The Gutenberg Bible is the first great book printed in Western Europe from movable metal type. It is therefore a monument that marks a turning point in the art of bookmaking and consequently in the transition from the Middle Ages to the modern world. Gutenberg’s invention of the mechanical printing press made it possible for the accumulated knowledge of the human race to become the common property of every person who knew how to read—an immense forward step in the emancipation of the human mind.
The printing of the Bible was probably completed late in 1455 at Mainz, Germany. Johann Gutenberg, who lived from about 1400 to about 1468, is generally credited for inventing the process of making uniform and interchangeable metal types and for solving the many problems of finding the right materials and methods for printing. This Bible, with its noble Gothic type richly impressed on the page, is recognized as a masterpiece of fine printing and craftsmanship and is all the more remarkable because it was undoubtedly one of the very first books to emerge from the press.

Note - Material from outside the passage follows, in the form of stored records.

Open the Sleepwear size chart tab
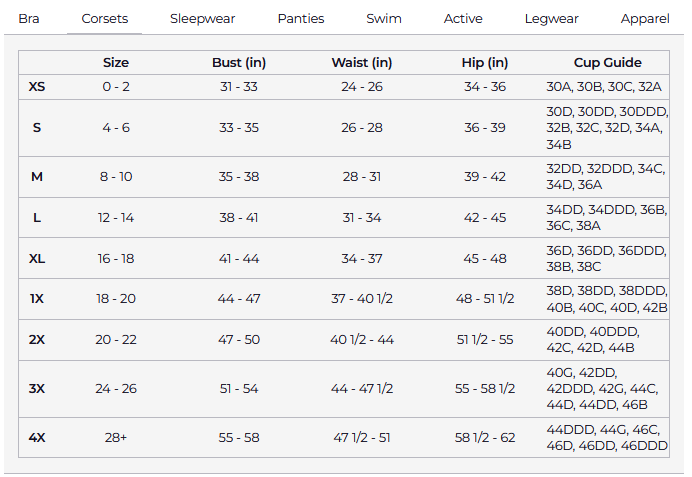The width and height of the screenshot is (692, 477). point(202,19)
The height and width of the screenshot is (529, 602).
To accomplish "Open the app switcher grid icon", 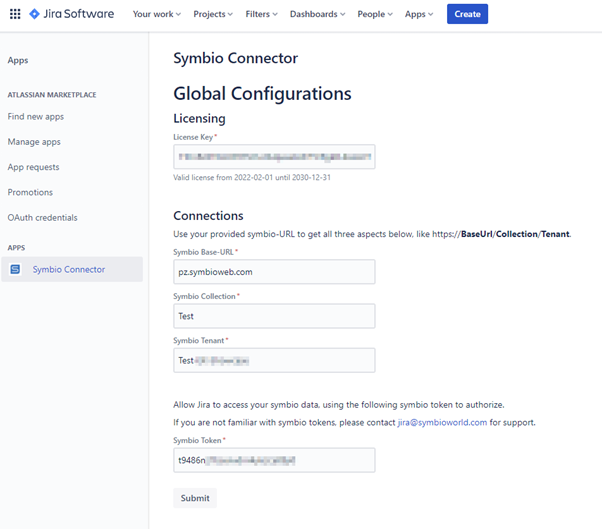I will pos(15,14).
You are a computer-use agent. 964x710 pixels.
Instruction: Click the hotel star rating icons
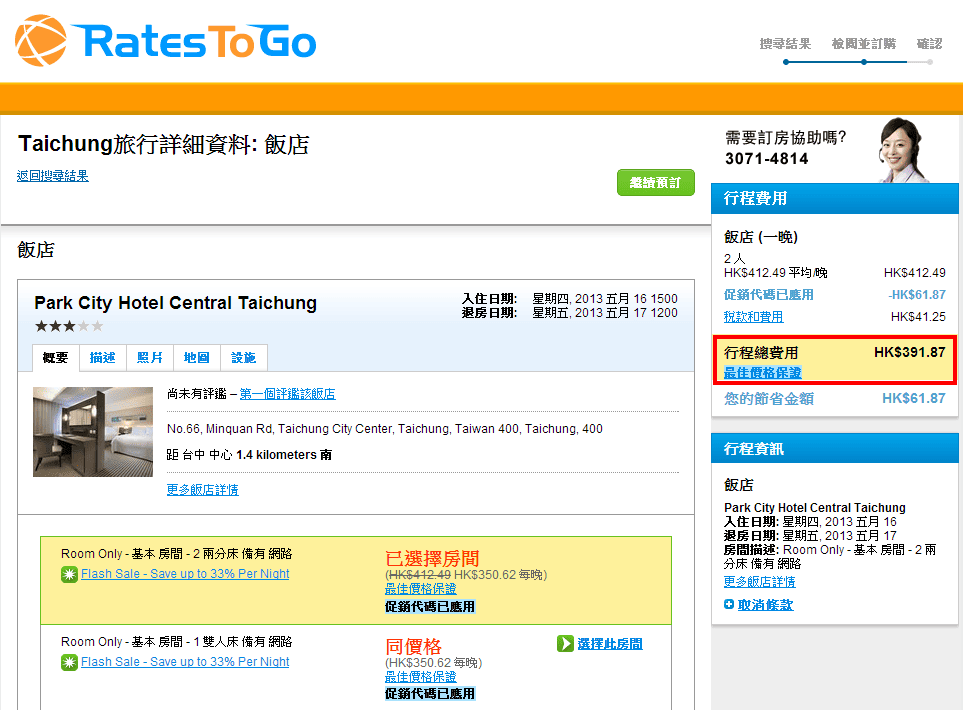coord(69,326)
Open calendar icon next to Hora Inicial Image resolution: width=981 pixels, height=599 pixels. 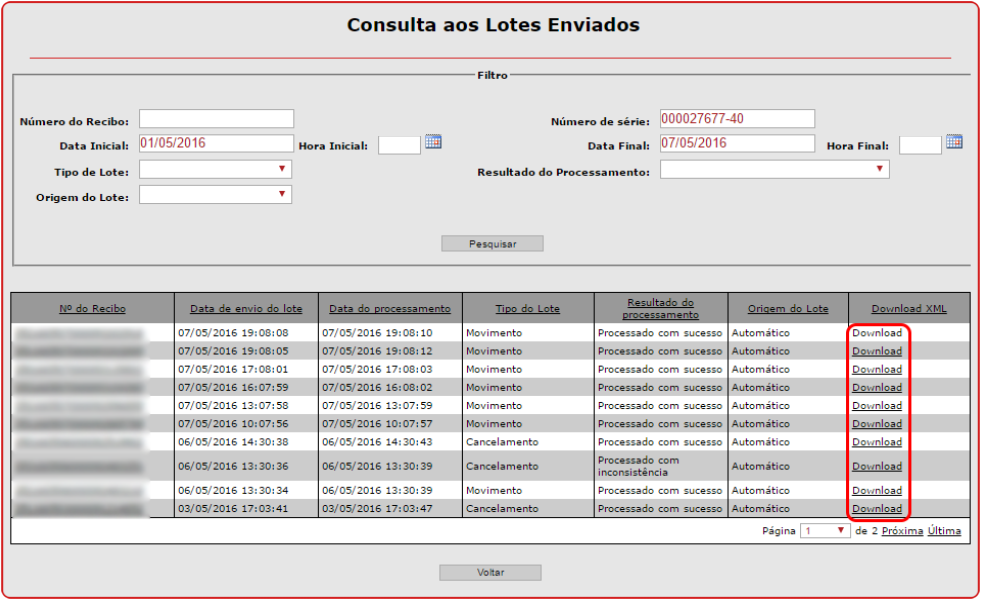coord(433,142)
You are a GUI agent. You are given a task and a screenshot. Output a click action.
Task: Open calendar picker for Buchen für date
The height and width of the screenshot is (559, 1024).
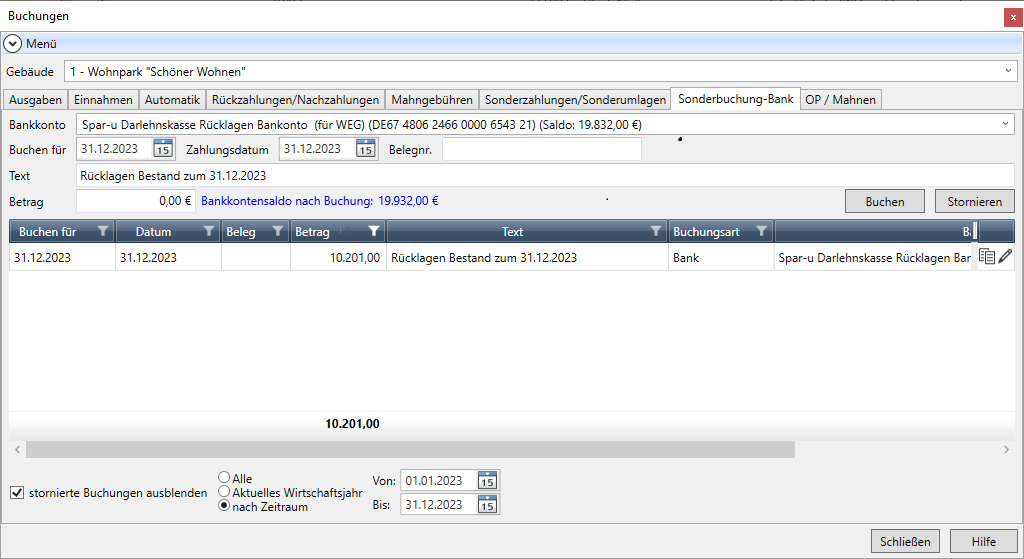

The text of the Gutenberg Bible is the Latin translation known as the “Vulgate,” which was made by St. Jerome in the fourth century. The Bible is printed throughout in double columns, for the most part, with forty-two lines to a page. The capital letters and headings are ornamented by hand in color. The three volumes are in white pigskin bindings, which date from the sixteenth century.
The Library of Congress copy is printed entirely on vellum, a fine parchment made from animal skin, and is one of only three perfect vellum copies known to exist. The others are at the Bibliothèque Nationale and the British Library. For nearly five centuries the Bible was in the possession of the Benedictine Order in their monasteries of St. Blasius and St. Paul in Austria. Along with other fifteenth-century books, it was purchased from Dr. Otto Vollbehr by an act of Congress in 1930.